There is more to Dope Body’s new album, “Natural History”, than first meets the ear. Formed in Baltimore in 2008, Dope Body are purveyors of loud, spiky music; it swaggers and sways dangerously, threatening to explode at any time in a display of attitude and aggression. At times minimalist, at others a veritable cacophony of competing sounds, it’s always in your face, poking and prodding at you, insisting that you take notice.

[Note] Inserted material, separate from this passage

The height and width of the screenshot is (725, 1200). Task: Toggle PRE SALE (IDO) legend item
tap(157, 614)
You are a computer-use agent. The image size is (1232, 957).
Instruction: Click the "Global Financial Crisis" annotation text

Initially, it all seems pretty basic: filthy guitar and bass, aggressive drums, intoned vocals and slightly rough and ready production. But on closer listening, it’s clear that there are altogether deeper levels to this music. Perhaps, it’s the seamless segue between “Out Of My Mind” and “High Way”; or maybe it’s the guitar effects, which are many and complex; then again it could be the song structures which are more than the usual verse, chorus, verse fare: whatever, this hasn’t just been thrown together mindlessly as the angry reaction to something external; the writing has clearly been worked at, and to good effect: these songs are considered, and not merely delivered.

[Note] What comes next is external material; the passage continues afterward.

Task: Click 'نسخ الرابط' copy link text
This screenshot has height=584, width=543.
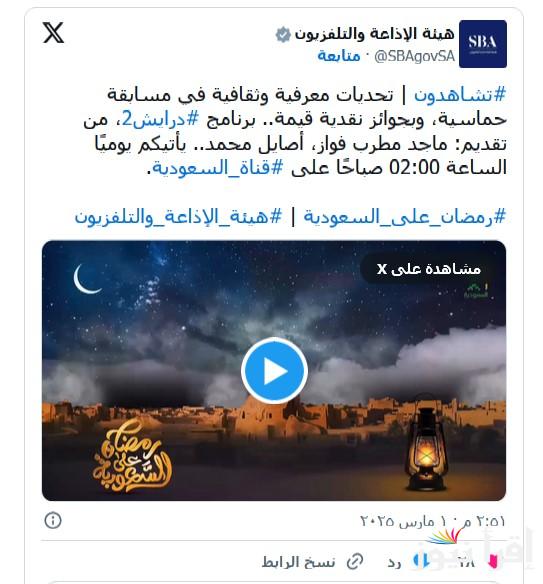Action: click(298, 562)

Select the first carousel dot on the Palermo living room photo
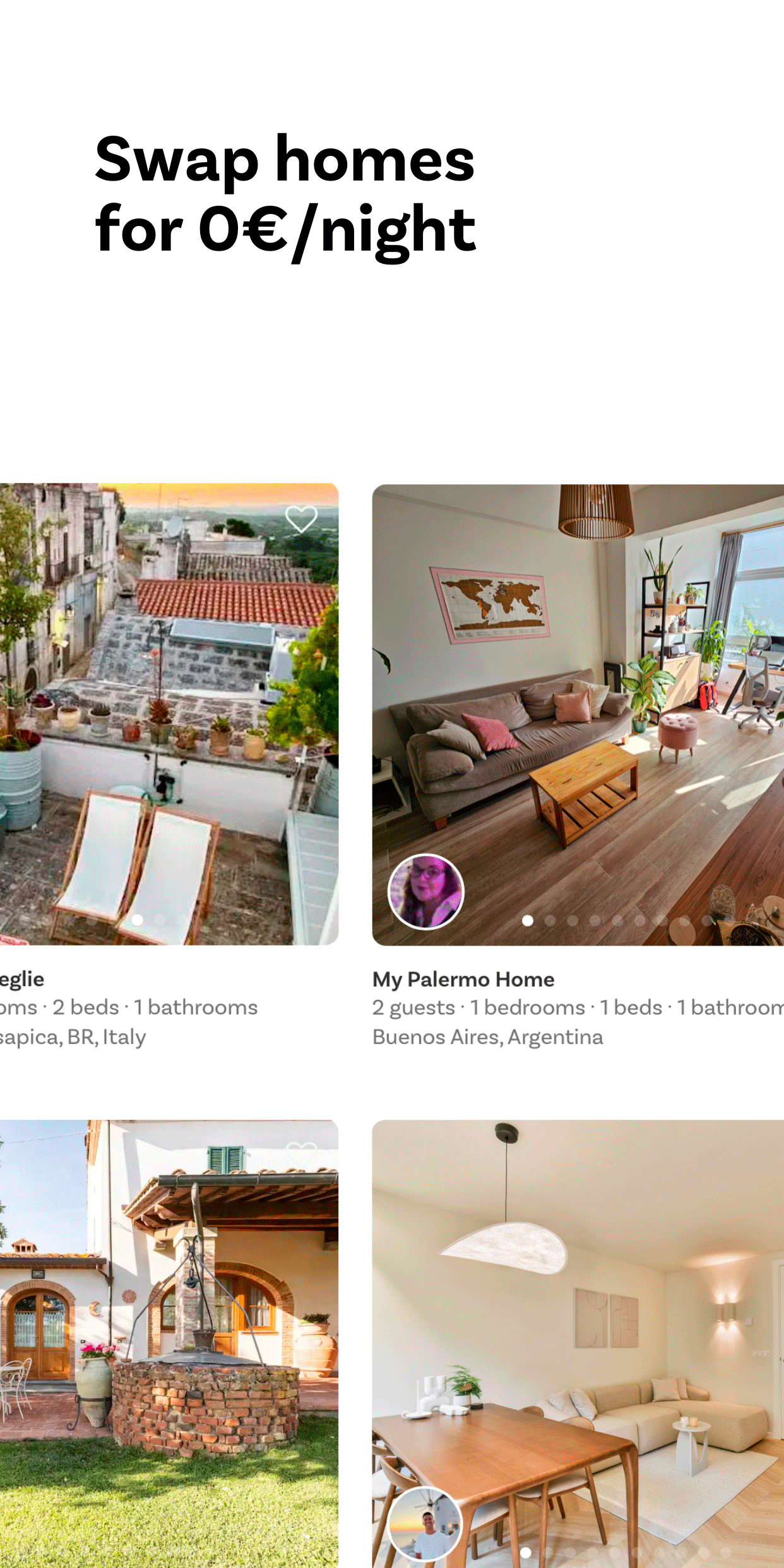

The almost-reggae of “Twice The Life” is the kind of thing The Clash might have recorded back in the day, and is broken up by a much rockier, heavier chorus. “Road Dog” builds in layers, beginning with just drums, travelling through an off-beat riff to a great chorus; “Powder” – possibly the highlight of the album – has a playful intro which will make you smile, as well as twin guitar harmonies and a chorus underpinned by more exhilarating guitar; “Weird Mirror” begins with what sounds like a strange heartbeat as the rhythms collide with each other before surging along at full speed on another heavy, melodic riff. In fact there is lots of melody amongst all the noise and histrionics; sometimes it’s in plain sight, while other times you have to strain to catch it. There is it again: that apparent contradiction – for what seems initially like simple music there is always much greater complexity. Don’t be fooled into thinking this is an album by a group of undisciplined noise-mongers; this is music delivered by musicians who consider and care about what they do. The passion of the band is never in doubt: it’s there in the delivery of the vocals, in the carefully considered guitar and bass effects, in the driving rhythms of the songs. The enthusiasm is infectious.

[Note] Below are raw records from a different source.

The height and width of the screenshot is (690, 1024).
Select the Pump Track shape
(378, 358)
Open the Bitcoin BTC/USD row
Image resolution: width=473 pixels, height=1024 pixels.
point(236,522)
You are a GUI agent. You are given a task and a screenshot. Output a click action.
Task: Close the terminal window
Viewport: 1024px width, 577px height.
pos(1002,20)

That being the case “Natural History” won’t be everyone’s cup of tea. For some it will be a little too out of control, a bit too unpredictable. At times it’s rough and ready with a decidedly punk edge, at other times it becomes a real rocker of an album. The production is raw, the instruments unrepentantly loud and the vocals shouted and aggressive. But for anyone who wants that visceral energy combined with songs delivered skilfully but always on Dope Body’s own terms, there is much here to recommend it.